Friends reflect on Hill Street victims
by Sarah Fay Campbell
Marquel Anderson had wanted to be a rapper since he was in elementary school. He’d become well-known in Coweta County. His first cousin, Darian Person, liked to rap, too, but “he was a quiet person, a homebody, low key,” said family friend Holly Pender.
Both men lost their lives Tuesday on Hill Street. The suspect in the shootings, Kamikie “Chez” Wilkins, was also wounded.
Anderson performed as “Marquel Fargo” and was also known as “Killa.”
Person grew up being called “Daraboo,” but preferred to be called “Booghotti.”
Both had attended the Newnan Boys and Girls Clubs for a time, and both attended Newnan High School.
Anderson was about to sign with a record label, said Pender.
Tamarkus Cook, pastor of St. Smyrna Baptist Church, went to elementary school with Anderson and remembered him wanting to be a rapper even then.
During recess at Atkinson Elementary, “it was nothing for him to come up with a verse or two,” Cook said.
More recently, he had become “revered as a legitimate entertainer,” Cook added. “It’s not uncommon for you to ride down the street and hear someone playing his music … he was very serious about it and he had done a couple of performances here as well.”
Anderson, Person and several other friends were also known as the Sharks, a rap group, according to Pender. They wore #Shark T-shirts “so everybody knew they were together,” Pender said.

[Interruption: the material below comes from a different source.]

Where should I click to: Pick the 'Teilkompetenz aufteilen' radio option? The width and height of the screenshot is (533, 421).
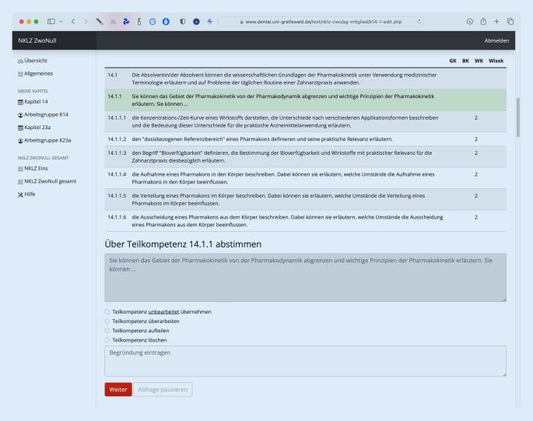click(107, 330)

Just a few hours before his death at 3:19 p.m. Person posted about the Sharks on his Facebook page. The people you keep around are a direct reflection of yourself, Person said.

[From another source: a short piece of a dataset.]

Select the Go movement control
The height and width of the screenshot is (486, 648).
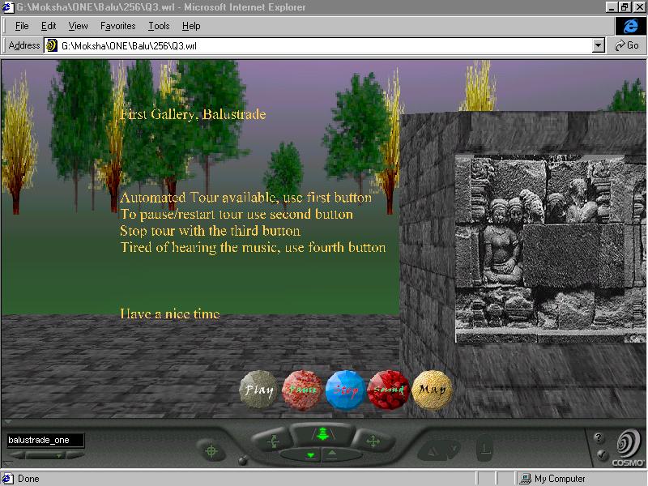(322, 435)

“We ain't no gang, or on da bullshit,” he said. Instead, they were just a group of guys who grew up in the Lynch Park/Duncan Street area. They “came up together, took losses together n stand together,” he said. They had their ups and downs, but “still manage to connect again.”
“[Many of them] were doing good. They were not out there in all this different mess. Everybody had started bettering himself,” Pender said. “When you start to change, reality just comes back to you … trouble just comes back to you.”
A prayer vigil for the families of the victims was held Wednesday night at St. Smyrna Baptist.
But it wasn’t to be just a prayer vigil, Cook said. “We’re going to take an opportunity here, as local pastors and clergy, to urge these young people to commit to peace.”
“Families on both side suffer,” Cook said. There were to be special guests at the event, including a former gang member from Detroit.
“Hopefully this will start something, that will create an environment, that we can kind of work together to keep this kind of thing from happening,” Cook said.